# Passage donné:
◇ ◇ ◇ ◇ ◇ ◇ ◇
Chusan avait été évacuée par les troupes anglaises le 24 février ; les prisonniers de Ning-po avaient été relâchés, et un de nos missionnaires, M. Taillandier, pris quelque temps auparavant dans la rivière de Canton, lorsqu’il tentait de pénétrer dans l’intérieur de la Chine, avait été mis en liberté, sur la demande de M. Elliot. C’est pour nous un devoir de payer ici au plénipotentiaire un tribut de reconnaissance pour cette généreuse intervention, qui sauva la vie à un de nos compatriotes. Dans plus d’une circonstance semblable, M. Elliot a montré la noblesse de son caractère ; jamais il n’a été sourd aux plaintes des malheureux, qui, pour lui, n’ont pas de nation. Homme libéral et éclairé, il a constamment favorisé la cause de la civilisation, quelle que fût la voix qui la plaidait. Nos missionnaires, si modestes, si humbles, si grands quelquefois dans leur humilité, ont toujours trouvé en lui la protection la plus bienveillante. Moi-même j’ai eu l’honneur d’être admis dans l’intimité de M. Elliot, et si, dans le cours de cette narration, la voix de ma conscience m’a forcé de blâmer quelques-uns de ses actes, je suis heureux de trouver ici l’occasion de vous faire connaître le capitaine Elliot tel qu’il est, c’est-à-dire comme un homme qui joint à une grande générosité naturelle un esprit élevé, une grande vivacité d’imagination et une intégrité irréprochable. Soyez certain, monsieur, qu’un jour on lui rendra justice. J’espère que le gouvernement anglais saura reconnaître tout ce que M. Elliot a fait dans cette immense question chinoise, qu’il a eu, du moins, le mérite de tirer du chaos. L’expérience même de ses fautes sera utile au successeur qu’on vient de lui donner ; celui-ci ne rencontrera peut-être pas les obstacles que M. Elliot a trouvés sur ses pas, quelque difficile, quelque dangereuse que soit encore la route qui s’ouvre devant lui.
◇ ◇ ◇ ◇ ◇ ◇ ◇
# Votre tâche:
Dans le passage sur M. Elliot, à quelle date les troupes anglaises avaient-elles évacué Chusan ? Les enregistrements n'ont aucun rôle ici.

# Données fournies:
◇ ◇ ◇ ◇ ◇ ◇ ◇
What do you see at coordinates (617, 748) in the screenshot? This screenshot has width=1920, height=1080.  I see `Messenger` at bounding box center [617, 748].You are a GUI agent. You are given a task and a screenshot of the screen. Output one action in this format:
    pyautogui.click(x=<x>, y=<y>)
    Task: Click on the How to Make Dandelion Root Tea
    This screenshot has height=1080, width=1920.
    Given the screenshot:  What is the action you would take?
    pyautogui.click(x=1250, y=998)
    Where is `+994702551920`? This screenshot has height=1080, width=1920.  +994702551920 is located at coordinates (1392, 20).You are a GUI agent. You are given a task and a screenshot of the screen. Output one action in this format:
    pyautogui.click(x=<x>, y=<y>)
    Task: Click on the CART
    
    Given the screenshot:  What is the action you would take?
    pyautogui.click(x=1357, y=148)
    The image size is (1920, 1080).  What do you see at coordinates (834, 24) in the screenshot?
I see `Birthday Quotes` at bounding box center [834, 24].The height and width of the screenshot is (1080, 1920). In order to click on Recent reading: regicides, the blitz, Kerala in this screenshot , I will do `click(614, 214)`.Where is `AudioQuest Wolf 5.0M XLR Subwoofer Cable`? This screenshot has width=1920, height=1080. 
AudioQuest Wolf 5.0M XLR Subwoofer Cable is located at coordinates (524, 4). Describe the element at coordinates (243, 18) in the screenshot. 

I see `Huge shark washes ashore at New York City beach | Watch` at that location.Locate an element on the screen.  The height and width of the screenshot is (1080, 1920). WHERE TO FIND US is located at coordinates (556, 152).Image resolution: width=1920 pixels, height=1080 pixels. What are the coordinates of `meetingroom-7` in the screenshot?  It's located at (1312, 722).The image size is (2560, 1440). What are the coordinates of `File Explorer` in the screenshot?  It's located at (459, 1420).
◇ ◇ ◇ ◇ ◇ ◇ ◇
# Réponse attendue:
Le 24 février.